• _To do_: Reproduce verbatim the lines of the data below, from the line containing "Identify the location of phone-value: +44" through the line containing "center [352, 699].", inclusive of both.

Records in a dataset
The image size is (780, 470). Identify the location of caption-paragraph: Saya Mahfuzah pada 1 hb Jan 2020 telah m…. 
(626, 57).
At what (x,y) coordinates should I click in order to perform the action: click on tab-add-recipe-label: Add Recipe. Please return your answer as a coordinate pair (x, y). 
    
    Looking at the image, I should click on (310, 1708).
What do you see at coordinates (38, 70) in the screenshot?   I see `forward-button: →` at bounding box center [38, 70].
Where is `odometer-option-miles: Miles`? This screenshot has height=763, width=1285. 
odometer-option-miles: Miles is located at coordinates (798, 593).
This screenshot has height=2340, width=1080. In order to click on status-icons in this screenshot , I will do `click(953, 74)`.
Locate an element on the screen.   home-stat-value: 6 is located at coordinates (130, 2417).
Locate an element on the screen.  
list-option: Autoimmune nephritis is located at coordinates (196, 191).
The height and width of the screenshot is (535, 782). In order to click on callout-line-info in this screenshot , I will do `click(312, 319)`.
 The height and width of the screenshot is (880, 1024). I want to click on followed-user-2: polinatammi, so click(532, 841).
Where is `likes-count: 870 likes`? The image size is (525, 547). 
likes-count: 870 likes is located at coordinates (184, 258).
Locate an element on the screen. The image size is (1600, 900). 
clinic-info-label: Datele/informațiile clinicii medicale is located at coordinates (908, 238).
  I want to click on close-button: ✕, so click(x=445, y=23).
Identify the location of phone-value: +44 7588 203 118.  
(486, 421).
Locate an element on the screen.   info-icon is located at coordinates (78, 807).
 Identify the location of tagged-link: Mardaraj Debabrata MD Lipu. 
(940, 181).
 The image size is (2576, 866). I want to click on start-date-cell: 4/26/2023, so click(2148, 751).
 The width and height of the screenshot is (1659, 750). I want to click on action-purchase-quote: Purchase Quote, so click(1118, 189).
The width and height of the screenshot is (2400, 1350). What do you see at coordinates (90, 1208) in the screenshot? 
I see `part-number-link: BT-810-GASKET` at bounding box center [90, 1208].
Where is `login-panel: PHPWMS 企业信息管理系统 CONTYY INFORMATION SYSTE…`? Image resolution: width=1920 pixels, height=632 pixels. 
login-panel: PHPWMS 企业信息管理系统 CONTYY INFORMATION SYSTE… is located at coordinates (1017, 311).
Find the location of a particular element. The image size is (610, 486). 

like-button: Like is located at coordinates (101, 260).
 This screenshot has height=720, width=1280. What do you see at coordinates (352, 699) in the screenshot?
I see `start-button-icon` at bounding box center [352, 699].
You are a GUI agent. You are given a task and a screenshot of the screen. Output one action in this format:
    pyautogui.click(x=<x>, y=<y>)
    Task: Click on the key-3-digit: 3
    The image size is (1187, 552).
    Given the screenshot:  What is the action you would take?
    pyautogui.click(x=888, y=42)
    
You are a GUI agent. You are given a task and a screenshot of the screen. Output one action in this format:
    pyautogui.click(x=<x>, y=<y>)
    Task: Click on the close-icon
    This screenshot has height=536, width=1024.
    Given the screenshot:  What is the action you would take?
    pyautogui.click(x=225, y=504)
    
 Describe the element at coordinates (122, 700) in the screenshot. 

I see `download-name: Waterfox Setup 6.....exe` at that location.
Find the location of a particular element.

• _Reply to the task_:
Identify the location of phone-value: +44 7588 203 118.  
(486, 421).
Locate an element on the screen.   info-icon is located at coordinates (78, 807).
 Identify the location of tagged-link: Mardaraj Debabrata MD Lipu. 
(940, 181).
 The image size is (2576, 866). I want to click on start-date-cell: 4/26/2023, so click(2148, 751).
 The width and height of the screenshot is (1659, 750). I want to click on action-purchase-quote: Purchase Quote, so click(1118, 189).
The width and height of the screenshot is (2400, 1350). What do you see at coordinates (90, 1208) in the screenshot? 
I see `part-number-link: BT-810-GASKET` at bounding box center [90, 1208].
Where is `login-panel: PHPWMS 企业信息管理系统 CONTYY INFORMATION SYSTE…`? Image resolution: width=1920 pixels, height=632 pixels. 
login-panel: PHPWMS 企业信息管理系统 CONTYY INFORMATION SYSTE… is located at coordinates (1017, 311).
Find the location of a particular element. The image size is (610, 486). 

like-button: Like is located at coordinates (101, 260).
 This screenshot has height=720, width=1280. What do you see at coordinates (352, 699) in the screenshot?
I see `start-button-icon` at bounding box center [352, 699].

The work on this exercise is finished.